*Dataset entries*:
Content starts

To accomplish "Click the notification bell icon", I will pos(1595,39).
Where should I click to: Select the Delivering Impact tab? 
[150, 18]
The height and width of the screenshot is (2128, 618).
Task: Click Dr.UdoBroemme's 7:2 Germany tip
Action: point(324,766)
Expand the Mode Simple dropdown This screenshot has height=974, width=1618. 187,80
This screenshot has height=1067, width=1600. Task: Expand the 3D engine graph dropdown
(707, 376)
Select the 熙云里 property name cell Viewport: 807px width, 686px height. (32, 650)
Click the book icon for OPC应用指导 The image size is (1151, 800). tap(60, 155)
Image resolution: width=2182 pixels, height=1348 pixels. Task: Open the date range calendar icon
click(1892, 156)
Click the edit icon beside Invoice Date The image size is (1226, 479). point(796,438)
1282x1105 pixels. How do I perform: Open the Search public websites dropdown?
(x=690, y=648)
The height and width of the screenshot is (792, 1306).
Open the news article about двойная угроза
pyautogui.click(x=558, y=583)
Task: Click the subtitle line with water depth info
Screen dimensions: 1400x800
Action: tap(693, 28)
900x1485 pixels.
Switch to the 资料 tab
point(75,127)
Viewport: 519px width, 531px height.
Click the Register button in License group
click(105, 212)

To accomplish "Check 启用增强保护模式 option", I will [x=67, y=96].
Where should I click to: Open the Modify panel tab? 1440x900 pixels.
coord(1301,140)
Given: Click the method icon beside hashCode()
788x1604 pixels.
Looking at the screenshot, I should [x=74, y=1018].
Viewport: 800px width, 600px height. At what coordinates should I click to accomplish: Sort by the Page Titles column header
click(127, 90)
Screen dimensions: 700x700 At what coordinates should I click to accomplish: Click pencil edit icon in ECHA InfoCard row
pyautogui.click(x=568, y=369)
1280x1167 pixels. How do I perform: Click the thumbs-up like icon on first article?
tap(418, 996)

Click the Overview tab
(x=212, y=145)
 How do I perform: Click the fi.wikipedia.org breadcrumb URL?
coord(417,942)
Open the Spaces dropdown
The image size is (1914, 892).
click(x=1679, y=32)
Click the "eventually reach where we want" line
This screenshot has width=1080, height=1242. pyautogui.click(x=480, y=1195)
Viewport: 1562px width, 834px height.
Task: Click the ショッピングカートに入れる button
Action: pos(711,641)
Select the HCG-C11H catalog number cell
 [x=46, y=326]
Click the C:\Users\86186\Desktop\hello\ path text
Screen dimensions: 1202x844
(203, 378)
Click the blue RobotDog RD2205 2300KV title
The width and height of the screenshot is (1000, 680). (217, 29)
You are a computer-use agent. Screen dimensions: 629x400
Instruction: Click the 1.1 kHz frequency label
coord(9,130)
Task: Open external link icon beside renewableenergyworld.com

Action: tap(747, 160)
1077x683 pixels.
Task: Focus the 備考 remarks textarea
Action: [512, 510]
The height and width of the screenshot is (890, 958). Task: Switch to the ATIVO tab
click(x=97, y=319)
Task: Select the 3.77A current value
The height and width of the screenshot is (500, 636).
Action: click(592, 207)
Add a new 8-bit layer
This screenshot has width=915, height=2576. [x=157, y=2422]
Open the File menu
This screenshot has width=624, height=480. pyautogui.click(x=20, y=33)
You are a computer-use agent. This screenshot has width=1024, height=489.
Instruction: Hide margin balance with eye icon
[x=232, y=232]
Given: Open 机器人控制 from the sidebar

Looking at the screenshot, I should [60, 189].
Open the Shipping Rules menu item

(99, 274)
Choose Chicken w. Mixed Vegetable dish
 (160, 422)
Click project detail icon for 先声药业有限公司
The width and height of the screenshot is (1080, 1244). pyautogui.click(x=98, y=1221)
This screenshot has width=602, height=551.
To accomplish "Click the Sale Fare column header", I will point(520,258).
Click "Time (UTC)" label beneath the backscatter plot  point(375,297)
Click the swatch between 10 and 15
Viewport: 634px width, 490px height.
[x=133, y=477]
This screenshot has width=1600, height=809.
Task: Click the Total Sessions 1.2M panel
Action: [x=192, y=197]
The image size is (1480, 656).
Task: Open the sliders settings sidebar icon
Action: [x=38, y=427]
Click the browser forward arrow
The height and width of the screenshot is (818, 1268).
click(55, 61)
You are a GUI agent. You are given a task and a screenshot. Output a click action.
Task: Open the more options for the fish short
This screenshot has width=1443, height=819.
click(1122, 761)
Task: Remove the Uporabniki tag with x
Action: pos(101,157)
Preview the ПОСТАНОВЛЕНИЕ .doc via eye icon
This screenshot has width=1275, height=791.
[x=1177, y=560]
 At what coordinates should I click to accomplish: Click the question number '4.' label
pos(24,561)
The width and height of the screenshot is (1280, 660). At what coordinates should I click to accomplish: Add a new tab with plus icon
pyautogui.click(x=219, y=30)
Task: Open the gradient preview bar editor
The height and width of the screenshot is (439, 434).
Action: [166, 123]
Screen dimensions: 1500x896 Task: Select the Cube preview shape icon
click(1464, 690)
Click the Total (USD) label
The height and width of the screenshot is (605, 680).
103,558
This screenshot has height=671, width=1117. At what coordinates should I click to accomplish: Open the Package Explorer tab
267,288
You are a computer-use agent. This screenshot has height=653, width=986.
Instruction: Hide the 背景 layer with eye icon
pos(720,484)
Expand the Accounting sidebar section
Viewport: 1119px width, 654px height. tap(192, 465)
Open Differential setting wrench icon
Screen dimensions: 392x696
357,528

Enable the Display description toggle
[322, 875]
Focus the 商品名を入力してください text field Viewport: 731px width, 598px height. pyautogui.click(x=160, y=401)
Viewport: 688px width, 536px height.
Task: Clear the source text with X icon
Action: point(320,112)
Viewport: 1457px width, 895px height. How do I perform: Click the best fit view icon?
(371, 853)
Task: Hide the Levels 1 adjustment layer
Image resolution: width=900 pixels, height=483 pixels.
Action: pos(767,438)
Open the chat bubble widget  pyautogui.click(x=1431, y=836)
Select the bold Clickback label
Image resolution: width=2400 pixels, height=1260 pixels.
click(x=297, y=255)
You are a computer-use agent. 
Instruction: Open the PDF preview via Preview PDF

Content ends

*What you need to do*: Within the entries above, find the string "agent" and return each line that holds it.

*Result below*:
You are a computer-use agent. Screen dimensions: 629x400
You are a computer-use agent. This screenshot has width=1024, height=489.
You are a GUI agent. You are given a task and a screenshot. Output a click action.
You are a computer-use agent. This screenshot has height=653, width=986.
You are a computer-use agent. 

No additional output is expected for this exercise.